Rand Fishkin will be speaking about “SEO Tools” at SearchFest 2010, which will take place on March 9th at the Governor Hotel in Portland, Oregon. Tickets are available now. To purchase, please click the following link.

1)      Please give me your background and tell us what you do for a living.

I started working on the web in 1997 while in college and transitioned to SEO in 2002 as our webdev clients started needing those services. In 2004 I founded SEOmoz.org as a hobby blog, which then turned into a consulting business. In 2007, we launched a self-service SaaS product called "PRO membership" that has fueled the company’s growth ever since. Today, I’m the CEO of a profitable, venture-backed startup with 20 employees and a large International audience. My job is to inspire SEOmoz’s culture, drive strategy, evangelize our products and build the executive team.
 
2)      Do you think Venture Capitalists care about the search marketing efforts of a company they would consider funding? (…taking the typical VC scenario, not yours…)

Many do, some don’t. For example, Benchmark Capital in Silicon Valley looks very closely at the SEO ability of their portfolio companies, and even invests to help train up the marketing staff of those firms. Union Square Ventures in New York has a full-time SEO employed to help analyze potential opportunities and assist existing investments. Ignition Partners (who invested in SEOmoz), has their EIR, Vanessa Fox, assist companies with SEO issues. Another local VC in Seattle, Madrona, makes similar efforts.
 
It’s probably not yet typical, but I think it’s an emerging trend for VCs to provide this type of service to their investments and, thus, to analyze SEO in investments they consider. The issue of whether many/most have the experience and knowledge to do this effectively is another matter.

3)      Has Twitter muted many of the conversations that use to take place elsewhere (e.g. blog comments, Sphinn)?

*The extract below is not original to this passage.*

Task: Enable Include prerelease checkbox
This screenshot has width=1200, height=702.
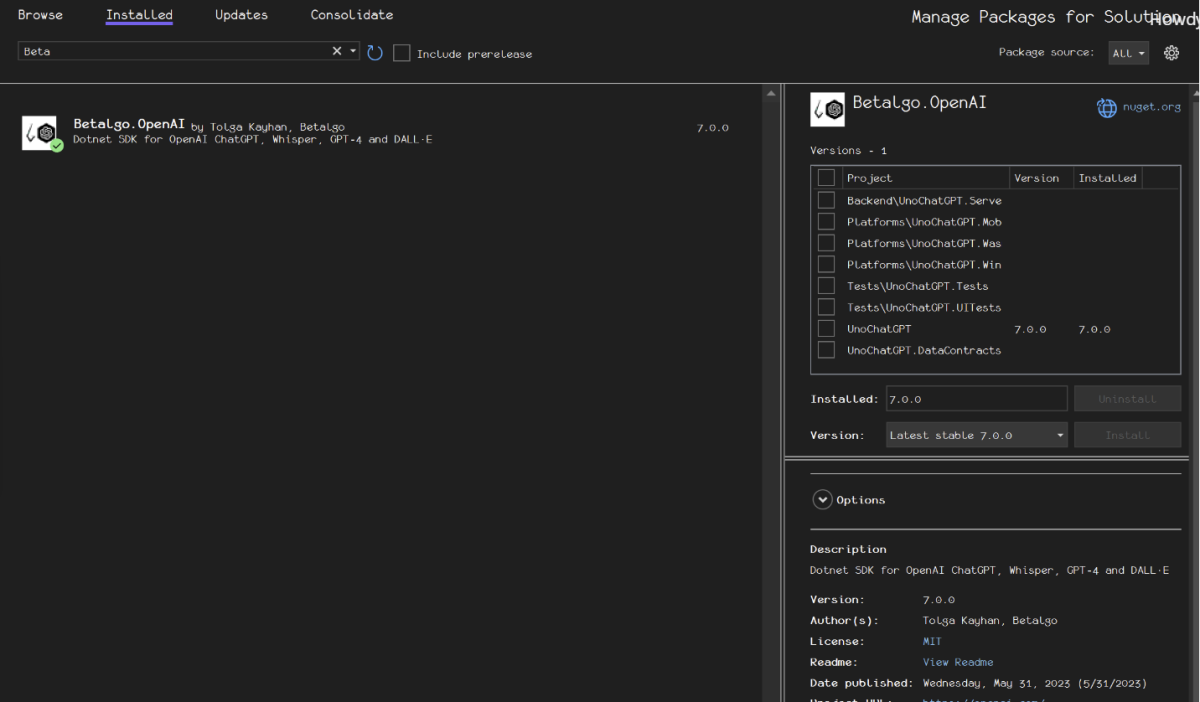Action: tap(402, 53)
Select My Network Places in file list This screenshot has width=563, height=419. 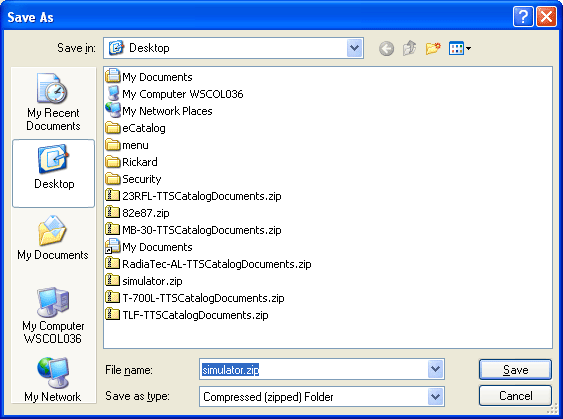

In my opinion, yes. I wrote about it here, but to put it succinctly, much of the sharing activity that once happened in blogs, forums, personal sites and resources pages has now shifted to Twitter and Facebook. These create unique link graphs separate from the one the search engines are accustomed to crawling, processing and using. Either the engines need to find a way to use this information, or a way to operate effectively without it (I’m leaning towards the former over the latter).